— Отрывок для чтения —
━━━━━━━━━━━━━━━━

Я — курсант Военно-химических курсов командного состава РККА
Какое удовольствие после двух почти месяцев жизни собственно на улице, в особенности в дырявой палатке на Ходынке, постоянного ощущения сырости «обмундирования» и спанья в окоченелом состоянии, особенно во время дождя, когда мы промокали насквозь, вдруг очутиться в совершенно сухом помещении, где не каплет ниоткуда, не дует холодный назойливый ветер! Мы тотчас же разостлали свои бывалые «спинджаки» и прочие пожитки, положили под головы почти пустые свои мешочки и, разлегшись на паркетном полу (я впервые в жизни попал в помещение с таким шикарным полом), скоро задремали. Известно, что голодные молодые люди охотно спят и быстро засыпают, особенно в хорошей обстановке. Некоторые ребята, впрочем, тихонько обменивались своими впечатлениями.
Примерно через час после нашего поселения в дортуар кто-то особенно важный явился к нам. Мы, естественно (лишенные командира), не обратили на него никакого внимания. Комиссар — это был он, комиссар Военно-химических курсов комсостава РККА Яков Лазаревич Авиновицкий4, сын виленского раввина, спросил: «Кто дежурный?». Узнав, что дежурного у нас нет, а также нет и дневального, он сказал нам, что это неправильно, что если бы был дежурный, он непременно должен был бы крикнуть: «Встать, смирно!» и отдать рапорт. Один из наших более смелых ребят спросил его: а кто он такой? И узнав, что это комиссар курсов, он встал, за ним встали неохотно и мы. На этом наша вольная жизнь после откомандирования из ГУ ВУЗ и окончилась.
Часа через 2 после этого снова к нам явился старик унтер и осведомился, есть ли у нас вши. Мы фамильярно ответили ему: «Сколько угодно!». Тогда он приказал каким-то красноармейцам принести нам чистое белье, раздал его нам и скомандовал: «Встать, стройся!». Рассчитав нас по всем правилам, он повел нас вниз по Пречистенке. Мы повернули направо в один из переулков и вышли к Москве-реке. Нам было предложено выкупаться и хорошенько помыться, и мы с удовольствием выполнили этот приказ, не торопясь, в самом центре Москвы почти против Храма Христа-Спасителя. Вот было патриархальное время в Москве. Не так уж и давно! Мы оделись в новое белье и вернулись на курсы. Начальство было, очевидно, довольно, наивно полагая, что проделанная «санитарная обработка» освободила нас и Командные курсы от вшей.

━━━━━━━━━━━━━━━━

— Задание —
Ответьте на три вопроса по отрывку о первых днях курсантов на Военно-химических курсах.
1. На каком полу курсанты легли спать в новом помещении?
2. Чьим сыном был комиссар Авиновицкий?
3. В какой реке курсантам велели выкупаться?
Опирайтесь только на отрывок.

— Строки, выбранные из собрания —
━━━━━━━━━━━━━━━━

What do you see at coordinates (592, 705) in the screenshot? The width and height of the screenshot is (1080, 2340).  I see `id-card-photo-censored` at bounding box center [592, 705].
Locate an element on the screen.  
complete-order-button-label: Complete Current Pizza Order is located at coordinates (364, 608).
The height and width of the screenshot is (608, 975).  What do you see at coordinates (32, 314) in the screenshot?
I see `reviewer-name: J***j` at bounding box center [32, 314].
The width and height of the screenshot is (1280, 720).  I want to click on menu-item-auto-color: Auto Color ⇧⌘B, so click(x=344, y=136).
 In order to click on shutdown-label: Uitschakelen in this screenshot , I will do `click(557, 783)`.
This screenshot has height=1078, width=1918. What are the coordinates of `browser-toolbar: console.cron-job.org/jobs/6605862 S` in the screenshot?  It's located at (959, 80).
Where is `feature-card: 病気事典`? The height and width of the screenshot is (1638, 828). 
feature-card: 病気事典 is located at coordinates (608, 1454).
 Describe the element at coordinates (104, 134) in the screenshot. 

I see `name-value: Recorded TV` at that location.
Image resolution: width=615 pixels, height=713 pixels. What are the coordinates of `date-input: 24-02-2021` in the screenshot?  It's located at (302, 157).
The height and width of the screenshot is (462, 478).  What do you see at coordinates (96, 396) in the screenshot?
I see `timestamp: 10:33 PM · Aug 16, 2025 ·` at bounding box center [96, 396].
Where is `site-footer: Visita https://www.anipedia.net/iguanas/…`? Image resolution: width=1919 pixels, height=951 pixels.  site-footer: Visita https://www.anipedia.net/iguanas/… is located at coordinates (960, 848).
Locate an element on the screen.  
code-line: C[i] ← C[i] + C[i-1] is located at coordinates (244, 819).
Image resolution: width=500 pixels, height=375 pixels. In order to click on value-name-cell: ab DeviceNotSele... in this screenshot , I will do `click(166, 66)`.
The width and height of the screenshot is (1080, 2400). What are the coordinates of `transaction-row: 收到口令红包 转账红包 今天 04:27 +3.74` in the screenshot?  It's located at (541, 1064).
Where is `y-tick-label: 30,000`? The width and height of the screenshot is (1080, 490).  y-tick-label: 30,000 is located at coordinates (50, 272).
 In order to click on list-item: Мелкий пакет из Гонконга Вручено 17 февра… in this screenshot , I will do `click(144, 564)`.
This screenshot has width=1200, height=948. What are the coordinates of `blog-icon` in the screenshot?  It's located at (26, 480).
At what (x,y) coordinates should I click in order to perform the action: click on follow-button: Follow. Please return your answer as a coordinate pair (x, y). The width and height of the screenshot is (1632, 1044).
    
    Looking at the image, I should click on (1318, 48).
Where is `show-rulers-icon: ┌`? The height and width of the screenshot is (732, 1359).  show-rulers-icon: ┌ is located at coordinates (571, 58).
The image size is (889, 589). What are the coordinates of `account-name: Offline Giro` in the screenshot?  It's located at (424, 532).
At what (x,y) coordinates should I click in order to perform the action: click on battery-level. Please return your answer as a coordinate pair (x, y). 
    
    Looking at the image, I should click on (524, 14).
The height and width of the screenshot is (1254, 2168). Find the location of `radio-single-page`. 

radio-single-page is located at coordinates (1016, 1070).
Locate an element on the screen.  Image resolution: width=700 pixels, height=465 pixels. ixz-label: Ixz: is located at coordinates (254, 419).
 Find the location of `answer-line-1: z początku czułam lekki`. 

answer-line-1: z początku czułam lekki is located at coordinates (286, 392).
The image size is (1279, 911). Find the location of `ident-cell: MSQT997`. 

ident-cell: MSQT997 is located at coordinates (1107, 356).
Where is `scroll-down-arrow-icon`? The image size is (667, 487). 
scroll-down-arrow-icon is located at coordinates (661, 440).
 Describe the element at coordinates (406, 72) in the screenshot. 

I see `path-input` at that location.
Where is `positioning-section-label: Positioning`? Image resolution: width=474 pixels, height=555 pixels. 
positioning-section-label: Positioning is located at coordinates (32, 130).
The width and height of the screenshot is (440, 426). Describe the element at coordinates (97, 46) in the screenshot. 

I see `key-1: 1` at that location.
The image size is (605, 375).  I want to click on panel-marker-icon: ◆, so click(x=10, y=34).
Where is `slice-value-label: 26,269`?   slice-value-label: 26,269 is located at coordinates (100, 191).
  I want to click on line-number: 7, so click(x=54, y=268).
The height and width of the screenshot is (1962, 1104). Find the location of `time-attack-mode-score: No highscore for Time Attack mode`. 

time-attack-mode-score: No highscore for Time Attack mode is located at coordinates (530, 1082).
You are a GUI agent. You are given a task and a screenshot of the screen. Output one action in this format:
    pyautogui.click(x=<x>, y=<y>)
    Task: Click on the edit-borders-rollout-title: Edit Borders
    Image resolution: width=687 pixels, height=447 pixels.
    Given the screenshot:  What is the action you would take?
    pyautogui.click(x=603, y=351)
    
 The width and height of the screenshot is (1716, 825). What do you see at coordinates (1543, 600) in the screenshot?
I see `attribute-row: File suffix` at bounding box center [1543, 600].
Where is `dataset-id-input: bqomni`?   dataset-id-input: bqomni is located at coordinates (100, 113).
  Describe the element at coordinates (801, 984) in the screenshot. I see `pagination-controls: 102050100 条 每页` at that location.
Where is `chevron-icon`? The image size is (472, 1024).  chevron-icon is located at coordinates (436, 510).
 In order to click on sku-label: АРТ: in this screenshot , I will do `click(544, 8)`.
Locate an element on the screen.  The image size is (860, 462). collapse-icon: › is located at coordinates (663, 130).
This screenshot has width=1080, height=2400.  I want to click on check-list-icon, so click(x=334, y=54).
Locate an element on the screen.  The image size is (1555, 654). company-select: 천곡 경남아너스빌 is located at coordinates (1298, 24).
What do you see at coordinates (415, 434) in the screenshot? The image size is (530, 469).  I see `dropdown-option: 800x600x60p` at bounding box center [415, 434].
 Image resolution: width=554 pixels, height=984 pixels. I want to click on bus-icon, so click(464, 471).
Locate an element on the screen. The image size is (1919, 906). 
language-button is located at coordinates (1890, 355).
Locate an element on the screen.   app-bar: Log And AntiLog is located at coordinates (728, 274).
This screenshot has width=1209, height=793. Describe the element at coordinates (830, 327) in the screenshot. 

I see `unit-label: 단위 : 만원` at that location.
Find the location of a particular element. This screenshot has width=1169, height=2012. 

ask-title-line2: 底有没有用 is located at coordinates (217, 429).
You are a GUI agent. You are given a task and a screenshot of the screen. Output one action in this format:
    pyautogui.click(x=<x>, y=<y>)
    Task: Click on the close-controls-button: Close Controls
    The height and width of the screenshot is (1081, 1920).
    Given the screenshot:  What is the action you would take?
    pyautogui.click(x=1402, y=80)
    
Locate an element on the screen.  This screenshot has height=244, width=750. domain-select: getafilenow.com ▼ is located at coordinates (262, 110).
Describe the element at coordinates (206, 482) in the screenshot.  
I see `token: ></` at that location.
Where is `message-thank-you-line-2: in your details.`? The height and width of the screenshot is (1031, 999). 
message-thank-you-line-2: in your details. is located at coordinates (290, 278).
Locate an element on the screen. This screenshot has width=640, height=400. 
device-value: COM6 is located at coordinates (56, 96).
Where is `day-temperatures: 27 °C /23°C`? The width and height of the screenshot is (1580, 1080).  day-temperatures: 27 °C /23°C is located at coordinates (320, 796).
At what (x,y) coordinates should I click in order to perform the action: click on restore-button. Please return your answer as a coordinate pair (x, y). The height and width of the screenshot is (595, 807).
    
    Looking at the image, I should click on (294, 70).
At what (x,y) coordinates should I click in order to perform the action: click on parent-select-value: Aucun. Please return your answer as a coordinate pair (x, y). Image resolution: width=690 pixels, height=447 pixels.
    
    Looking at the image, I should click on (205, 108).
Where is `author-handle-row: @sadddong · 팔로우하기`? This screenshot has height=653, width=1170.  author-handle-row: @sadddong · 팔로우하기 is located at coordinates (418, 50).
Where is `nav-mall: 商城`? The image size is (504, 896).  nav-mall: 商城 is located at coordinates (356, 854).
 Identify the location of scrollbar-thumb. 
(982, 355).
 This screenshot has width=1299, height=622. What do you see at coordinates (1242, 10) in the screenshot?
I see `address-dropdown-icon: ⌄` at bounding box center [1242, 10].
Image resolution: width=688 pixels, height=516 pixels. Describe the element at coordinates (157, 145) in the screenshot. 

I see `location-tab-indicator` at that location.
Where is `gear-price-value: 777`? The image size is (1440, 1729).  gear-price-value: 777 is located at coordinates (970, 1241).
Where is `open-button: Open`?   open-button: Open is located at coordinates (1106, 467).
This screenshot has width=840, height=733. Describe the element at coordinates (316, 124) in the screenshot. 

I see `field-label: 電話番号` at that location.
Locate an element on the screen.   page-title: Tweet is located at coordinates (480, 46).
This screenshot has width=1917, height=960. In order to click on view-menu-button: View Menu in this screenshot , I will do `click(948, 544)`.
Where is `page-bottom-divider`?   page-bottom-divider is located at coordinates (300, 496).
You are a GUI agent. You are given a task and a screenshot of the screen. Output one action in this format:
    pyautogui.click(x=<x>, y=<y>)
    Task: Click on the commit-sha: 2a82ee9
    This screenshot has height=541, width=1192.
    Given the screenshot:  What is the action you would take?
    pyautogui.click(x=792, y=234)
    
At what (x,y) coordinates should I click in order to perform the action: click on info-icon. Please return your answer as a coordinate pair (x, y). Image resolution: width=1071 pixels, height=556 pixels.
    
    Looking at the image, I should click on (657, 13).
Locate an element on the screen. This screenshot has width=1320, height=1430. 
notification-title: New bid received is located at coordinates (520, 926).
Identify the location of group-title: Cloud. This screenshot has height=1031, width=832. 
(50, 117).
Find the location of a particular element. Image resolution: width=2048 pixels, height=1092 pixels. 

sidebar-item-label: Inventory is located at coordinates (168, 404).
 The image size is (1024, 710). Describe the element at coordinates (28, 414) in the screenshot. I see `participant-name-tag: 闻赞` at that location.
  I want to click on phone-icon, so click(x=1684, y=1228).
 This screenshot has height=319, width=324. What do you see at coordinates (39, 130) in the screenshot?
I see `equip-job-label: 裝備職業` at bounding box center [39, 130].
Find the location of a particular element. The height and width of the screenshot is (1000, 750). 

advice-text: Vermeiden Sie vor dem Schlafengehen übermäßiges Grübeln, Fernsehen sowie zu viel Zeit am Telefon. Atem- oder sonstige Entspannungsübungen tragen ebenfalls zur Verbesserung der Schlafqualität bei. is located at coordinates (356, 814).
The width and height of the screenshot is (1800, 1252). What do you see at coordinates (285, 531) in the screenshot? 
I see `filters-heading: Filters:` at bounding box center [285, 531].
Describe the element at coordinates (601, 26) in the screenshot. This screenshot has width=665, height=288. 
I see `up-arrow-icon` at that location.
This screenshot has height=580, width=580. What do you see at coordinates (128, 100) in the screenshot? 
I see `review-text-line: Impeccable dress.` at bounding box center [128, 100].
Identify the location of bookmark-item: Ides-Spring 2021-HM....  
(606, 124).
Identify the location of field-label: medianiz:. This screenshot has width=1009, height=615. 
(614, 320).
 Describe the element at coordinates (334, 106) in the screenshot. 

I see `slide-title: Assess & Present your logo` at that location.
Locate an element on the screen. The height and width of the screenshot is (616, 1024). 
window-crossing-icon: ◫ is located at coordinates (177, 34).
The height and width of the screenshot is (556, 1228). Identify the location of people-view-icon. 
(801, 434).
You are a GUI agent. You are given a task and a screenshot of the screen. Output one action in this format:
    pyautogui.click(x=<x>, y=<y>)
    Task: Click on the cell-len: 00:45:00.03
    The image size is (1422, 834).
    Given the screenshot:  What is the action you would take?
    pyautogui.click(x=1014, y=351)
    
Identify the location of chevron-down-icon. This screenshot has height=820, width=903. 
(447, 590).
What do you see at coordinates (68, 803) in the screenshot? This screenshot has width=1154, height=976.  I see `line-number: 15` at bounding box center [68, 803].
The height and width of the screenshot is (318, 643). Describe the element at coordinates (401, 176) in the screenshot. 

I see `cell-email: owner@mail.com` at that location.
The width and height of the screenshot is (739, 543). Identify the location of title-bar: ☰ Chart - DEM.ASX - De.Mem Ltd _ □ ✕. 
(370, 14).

━━━━━━━━━━━━━━━━

— Решение —
1. На паркетном полу.
2. Сыном виленского раввина.
3. В Москве-реке.